▶

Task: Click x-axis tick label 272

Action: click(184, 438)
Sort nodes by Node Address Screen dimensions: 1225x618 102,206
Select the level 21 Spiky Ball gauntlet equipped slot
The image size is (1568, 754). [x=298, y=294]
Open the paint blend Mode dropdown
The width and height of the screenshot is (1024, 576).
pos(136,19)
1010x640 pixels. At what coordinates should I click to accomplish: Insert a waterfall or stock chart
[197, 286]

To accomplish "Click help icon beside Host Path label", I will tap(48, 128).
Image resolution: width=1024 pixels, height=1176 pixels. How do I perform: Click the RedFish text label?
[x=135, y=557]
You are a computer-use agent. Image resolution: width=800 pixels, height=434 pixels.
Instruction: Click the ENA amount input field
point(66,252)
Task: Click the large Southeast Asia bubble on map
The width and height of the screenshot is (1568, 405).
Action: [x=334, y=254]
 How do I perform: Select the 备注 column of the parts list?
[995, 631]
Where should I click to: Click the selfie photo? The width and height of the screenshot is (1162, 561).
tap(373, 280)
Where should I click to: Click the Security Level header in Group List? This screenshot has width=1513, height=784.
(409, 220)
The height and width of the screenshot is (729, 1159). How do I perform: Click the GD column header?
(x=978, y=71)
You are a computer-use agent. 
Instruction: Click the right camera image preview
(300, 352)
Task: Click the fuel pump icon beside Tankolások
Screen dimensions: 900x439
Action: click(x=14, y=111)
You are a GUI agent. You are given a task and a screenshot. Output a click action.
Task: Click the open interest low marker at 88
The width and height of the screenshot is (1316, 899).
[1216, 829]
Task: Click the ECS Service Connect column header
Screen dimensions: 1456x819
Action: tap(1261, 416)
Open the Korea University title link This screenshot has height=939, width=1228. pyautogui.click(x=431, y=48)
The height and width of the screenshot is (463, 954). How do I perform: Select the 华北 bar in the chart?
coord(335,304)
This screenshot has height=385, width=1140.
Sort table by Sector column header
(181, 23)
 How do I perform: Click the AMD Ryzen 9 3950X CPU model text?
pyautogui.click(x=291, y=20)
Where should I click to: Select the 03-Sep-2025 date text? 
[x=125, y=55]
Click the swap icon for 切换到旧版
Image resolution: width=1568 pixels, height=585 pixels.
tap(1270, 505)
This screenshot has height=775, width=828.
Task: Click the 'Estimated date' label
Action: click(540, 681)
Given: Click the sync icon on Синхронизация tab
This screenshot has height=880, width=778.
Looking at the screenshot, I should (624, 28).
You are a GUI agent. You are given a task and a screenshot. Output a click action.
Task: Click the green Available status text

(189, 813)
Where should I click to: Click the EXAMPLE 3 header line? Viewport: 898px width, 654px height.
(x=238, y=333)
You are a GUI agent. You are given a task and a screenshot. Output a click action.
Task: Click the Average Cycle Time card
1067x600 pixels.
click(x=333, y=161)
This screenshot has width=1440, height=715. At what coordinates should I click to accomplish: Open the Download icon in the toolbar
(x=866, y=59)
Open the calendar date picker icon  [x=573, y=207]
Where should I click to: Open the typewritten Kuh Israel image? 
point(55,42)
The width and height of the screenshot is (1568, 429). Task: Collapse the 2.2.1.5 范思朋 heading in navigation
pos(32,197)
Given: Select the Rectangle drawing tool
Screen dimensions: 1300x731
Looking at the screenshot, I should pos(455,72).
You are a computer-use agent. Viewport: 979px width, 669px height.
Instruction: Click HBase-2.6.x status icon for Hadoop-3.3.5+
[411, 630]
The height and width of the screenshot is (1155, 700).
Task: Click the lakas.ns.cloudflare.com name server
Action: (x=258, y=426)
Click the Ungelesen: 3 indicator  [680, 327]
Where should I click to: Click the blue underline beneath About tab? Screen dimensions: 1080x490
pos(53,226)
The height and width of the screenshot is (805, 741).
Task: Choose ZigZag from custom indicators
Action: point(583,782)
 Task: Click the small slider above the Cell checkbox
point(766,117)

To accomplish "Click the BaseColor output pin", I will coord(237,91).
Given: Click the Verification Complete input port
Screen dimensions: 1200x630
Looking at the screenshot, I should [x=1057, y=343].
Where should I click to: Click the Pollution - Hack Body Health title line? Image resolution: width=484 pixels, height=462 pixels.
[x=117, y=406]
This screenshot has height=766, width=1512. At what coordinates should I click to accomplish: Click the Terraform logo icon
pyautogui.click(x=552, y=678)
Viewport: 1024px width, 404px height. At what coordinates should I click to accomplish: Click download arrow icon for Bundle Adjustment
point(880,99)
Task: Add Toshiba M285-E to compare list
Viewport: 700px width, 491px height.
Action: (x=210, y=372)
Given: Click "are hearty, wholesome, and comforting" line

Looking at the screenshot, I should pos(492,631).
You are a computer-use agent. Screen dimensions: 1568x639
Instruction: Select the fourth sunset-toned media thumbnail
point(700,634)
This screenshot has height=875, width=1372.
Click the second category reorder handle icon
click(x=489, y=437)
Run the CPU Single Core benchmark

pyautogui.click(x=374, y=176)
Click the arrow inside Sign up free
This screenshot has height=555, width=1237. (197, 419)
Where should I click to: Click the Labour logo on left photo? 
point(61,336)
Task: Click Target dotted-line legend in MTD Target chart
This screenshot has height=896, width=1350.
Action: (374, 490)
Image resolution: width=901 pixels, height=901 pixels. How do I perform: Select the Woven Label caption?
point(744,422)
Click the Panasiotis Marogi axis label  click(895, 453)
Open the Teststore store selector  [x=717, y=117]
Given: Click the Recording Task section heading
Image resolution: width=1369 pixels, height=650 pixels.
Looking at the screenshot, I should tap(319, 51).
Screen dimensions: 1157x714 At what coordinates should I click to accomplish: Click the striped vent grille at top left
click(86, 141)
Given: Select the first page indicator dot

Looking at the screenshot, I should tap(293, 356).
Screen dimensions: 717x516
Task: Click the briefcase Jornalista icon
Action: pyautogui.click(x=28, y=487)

◀

All lines in the records with the string "agent" should be copied out.

You are a computer-use agent. Image resolution: width=800 pixels, height=434 pixels.
You are a computer-use agent. 
You are a GUI agent. You are given a task and a screenshot. Output a click action.
You are a GUI agent. You are given a task and a screenshot. Output a click action.
You are a GUI agent. You are given a task and a screenshot. Output a click action.
You are a computer-use agent. Viewport: 979px width, 669px height.
You are a computer-use agent. Screen dimensions: 1568x639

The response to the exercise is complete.